Experiment Tracking¶

For an introduction to Experiment Tracking in DSS, please see Experiment Tracking.

Experiment Tracking in DSS uses the MLflow Tracking API.

This section focuses on Dataiku-specific Extensions to the MLflow API

API Reference¶

class dataikuapi.dss.mlflow.DSSMLflowExtension(client, project_key)¶

A handle to interact with specific endpoints of the DSS MLflow integration.
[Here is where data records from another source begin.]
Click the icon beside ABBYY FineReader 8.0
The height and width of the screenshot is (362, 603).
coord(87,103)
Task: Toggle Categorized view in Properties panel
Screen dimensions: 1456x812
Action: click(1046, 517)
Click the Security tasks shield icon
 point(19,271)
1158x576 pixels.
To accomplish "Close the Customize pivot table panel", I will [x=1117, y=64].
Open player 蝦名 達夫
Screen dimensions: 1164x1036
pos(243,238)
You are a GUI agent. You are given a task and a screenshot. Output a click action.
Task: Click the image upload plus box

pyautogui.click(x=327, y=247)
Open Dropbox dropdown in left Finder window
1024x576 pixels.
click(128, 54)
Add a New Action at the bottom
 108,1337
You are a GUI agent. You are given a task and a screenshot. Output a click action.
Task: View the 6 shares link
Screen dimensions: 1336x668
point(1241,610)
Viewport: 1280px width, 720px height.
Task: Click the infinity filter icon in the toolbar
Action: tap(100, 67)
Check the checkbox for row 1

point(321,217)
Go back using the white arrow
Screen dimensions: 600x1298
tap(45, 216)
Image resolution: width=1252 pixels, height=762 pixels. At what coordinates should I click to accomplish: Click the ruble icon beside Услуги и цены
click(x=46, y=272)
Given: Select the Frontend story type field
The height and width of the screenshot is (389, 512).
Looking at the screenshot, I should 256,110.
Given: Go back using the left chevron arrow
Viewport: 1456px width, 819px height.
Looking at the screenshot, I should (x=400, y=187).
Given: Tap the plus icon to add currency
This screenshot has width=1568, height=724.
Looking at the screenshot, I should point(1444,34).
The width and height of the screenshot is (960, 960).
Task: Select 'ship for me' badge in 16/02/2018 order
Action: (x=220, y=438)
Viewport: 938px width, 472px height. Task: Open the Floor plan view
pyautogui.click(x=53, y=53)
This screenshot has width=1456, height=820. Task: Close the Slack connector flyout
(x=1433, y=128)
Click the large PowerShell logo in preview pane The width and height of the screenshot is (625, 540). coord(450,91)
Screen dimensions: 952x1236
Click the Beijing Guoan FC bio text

Do not create this directly, use dataikuapi.dss.project.DSSProject.get_mlflow_extension()

list_models(run_id)¶

Returns the list of models of given run

Parameters: run_id (str) – run_id for which to return a list of models

list_experiments(view_type='ACTIVE_ONLY', max_results=1000)¶

Returns the list of experiments in the DSS project for which MLflow integration is setup

Parameters

view_type (str) – ACTIVE_ONLY, DELETED_ONLY or ALL
max_results (int) – max results count

Return type

dict

rename_experiment(experiment_id, new_name)¶

Renames an experiment

Parameters

experiment_id (str) – experiment id
new_name (str) – new name

restore_experiment(experiment_id)¶

Restores a deleted experiment

Parameters: experiment_id (str) – experiment id

restore_run(run_id)¶

Restores a deleted run

Parameters: run_id (str) – run id

garbage_collect()¶: Permanently deletes the experiments and runs marked as “Deleted”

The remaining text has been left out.